We are still very backward in this respect, both in personal and in public morals; in private judgment and in legal procedure and penalty. Only recently have we, for example, begun to treat juvenile delinquents in special ways; and the effort to carry appropriate methods further meets with strong opposition and the even stronger inertia of indifference. It is regarded by many good people as lowering the bars of responsibility to consider early training and opportunity, just as in its day it was so regarded to plead absence of intent in cases where evil had actually resulted. It is not "safe" to let any one off from the rigor of the law.
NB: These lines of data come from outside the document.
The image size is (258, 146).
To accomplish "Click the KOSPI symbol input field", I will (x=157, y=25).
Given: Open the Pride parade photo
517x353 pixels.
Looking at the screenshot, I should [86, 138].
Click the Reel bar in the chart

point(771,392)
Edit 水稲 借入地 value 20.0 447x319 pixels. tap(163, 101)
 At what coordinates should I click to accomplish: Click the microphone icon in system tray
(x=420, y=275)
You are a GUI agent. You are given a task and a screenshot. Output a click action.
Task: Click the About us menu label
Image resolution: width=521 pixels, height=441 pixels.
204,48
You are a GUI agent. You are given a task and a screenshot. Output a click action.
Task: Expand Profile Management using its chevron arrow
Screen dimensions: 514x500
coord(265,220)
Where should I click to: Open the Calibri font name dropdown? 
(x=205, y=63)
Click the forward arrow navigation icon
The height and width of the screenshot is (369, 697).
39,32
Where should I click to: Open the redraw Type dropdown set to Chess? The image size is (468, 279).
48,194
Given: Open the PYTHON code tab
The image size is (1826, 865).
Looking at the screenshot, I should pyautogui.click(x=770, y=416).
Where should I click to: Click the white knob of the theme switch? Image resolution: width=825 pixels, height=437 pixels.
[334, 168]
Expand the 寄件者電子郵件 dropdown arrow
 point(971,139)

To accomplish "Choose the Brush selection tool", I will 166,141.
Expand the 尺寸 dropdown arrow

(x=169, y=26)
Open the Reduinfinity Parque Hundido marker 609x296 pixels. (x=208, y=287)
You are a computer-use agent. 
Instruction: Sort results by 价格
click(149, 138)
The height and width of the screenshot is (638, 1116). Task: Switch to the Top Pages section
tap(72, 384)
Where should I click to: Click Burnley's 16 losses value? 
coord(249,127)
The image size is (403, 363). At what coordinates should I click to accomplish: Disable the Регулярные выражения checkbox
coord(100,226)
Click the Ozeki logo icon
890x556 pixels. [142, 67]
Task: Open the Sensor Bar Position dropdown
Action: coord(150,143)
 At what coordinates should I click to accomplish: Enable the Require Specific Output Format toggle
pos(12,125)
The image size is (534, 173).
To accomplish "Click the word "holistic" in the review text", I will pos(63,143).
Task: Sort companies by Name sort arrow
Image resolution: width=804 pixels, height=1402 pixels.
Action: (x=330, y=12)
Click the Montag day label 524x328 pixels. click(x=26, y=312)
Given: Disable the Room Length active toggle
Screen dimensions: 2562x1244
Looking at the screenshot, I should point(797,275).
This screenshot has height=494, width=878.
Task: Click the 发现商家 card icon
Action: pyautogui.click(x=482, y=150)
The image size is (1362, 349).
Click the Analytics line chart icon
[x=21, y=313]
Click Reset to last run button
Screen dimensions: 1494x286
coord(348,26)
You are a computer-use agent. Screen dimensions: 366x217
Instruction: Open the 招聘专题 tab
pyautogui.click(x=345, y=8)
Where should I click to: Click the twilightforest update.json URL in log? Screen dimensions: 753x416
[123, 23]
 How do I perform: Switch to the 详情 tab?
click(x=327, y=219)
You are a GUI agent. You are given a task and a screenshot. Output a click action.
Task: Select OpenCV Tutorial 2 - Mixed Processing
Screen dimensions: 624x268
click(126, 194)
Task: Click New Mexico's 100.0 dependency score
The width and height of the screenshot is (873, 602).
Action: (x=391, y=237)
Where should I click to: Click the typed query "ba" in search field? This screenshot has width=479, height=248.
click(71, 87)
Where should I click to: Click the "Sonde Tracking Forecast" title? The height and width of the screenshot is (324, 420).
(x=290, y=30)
The serious barrier, now as earlier, is upon the scientific or intellectual side. There was a time when it did not seem feasible to pass upon intent; it was hidden, known only to God. But we have now devised ways, adequate in principle, though faulty in detail, to judge immediate intent; similarly, with the growth of anthropology, psychology, statistics, and the resources of publicity in social science, we shall in time find it possible to consider the effects of heredity, early environment, and training upon character and so upon intent. We shall then regard present methods of judging intent to be almost as barbarous as we now consider the earlier disregard of accident and provocation. Above all we shall learn that increased, not relaxed responsibility, comes with every increase of discrimination of causes lying in character and conditions.[213]